In societies that have a long tradition of just heading to the fields to do one’s business, toilets are perceived as restricted, dirty spaces that should not be near one’s house, says Chandra Ganapathy, programme support manager at Water Aid, an international NGO that works on water sanitation and hygiene. In one of its programmes, Water Aid is working with governments in ten different states to help implement the toilet initiative.
Casteist attitudes are also a major hurdle in rural India. “Across the country, people still believe that sanitation is the duty of the untouchables” who carry away excrement from homes, said Bezwada Wilson, founder of the Safai Karmachari Andolan.
Though many villages in India have been declared open-defecation free and awarded the Nirmal Gram Puraskar, experts say the awards have not been a success. “In many cases, there are slippages – villages are open-defecation-free for a few months and then they slip back,” said Ganapathy.
Wilson is even more sceptical. “Barring the north-eastern states and perhaps Haryana and Punjab, there is not a single district in India that is open defecation free even today,” he said. “The government claims it gives people subsidies, but how much of that goes into building toilets? Not much.”
To help over come the cultural aversion to toilets, several non-profit organisations, such as Arghyam (in Karnataka), Water Aid and Sulabh International, are working to educate communities about the necessity of sanitation.
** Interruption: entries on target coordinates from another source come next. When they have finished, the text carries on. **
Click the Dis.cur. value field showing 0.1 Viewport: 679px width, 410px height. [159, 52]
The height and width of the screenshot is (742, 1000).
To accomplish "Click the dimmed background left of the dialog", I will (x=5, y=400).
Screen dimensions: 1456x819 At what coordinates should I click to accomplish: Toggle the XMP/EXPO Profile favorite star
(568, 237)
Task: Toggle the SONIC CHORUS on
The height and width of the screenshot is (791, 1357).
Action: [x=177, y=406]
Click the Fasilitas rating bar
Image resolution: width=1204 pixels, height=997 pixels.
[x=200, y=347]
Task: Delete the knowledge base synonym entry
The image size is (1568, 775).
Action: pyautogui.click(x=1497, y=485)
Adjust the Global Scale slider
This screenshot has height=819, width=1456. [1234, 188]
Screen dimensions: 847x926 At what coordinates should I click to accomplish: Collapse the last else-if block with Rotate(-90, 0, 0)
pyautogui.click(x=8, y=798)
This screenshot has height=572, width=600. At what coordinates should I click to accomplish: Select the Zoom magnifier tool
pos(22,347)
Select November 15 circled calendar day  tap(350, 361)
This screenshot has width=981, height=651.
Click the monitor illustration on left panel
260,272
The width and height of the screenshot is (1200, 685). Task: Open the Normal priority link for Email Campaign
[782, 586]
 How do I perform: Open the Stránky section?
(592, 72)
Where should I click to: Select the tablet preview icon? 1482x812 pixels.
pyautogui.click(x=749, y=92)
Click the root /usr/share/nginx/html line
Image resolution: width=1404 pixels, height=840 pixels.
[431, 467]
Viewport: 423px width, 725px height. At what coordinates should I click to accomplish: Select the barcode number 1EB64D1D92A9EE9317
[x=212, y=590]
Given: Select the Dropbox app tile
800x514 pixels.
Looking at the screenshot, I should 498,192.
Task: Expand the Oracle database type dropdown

“Most people don’t associate open defecation with diseases like diarrhoea, which alone kills nearly 200,000 children under the age of five in India every year,” said Ganapathy. So an effective way to create the need for toilets is convincing people that they will keep the whole neighbourhood safe from such diseases. “It’s easier to convince younger people that the cost of building a toilet is eventually cheaper than the cost of not having one,” she said. Women are also easily convinced about toilets because they guarantee them safety and privacy.
The goal of being open-defecation free is, however, linked inextricably with water supply, particularly in rural areas and pockets of urban poverty, where there is no direct water connection. “Sanitation has not been a top priority for rural populations because water supply is a major concern for them,” said Sudhakar Kini, chief architect of toilet innovators Sulabh International.
In 1968, Sulabh began to promote its twin-pit latrine design, which requires just 1.5 to two litres of water to flush, compared to the 12 to 15 litres that modern toilets use up per flush. “But water supply and toilets also have to be clubbed together with solid waste management (which deals with other kinds of waste) in order to achieve total sanitation,” said Kini.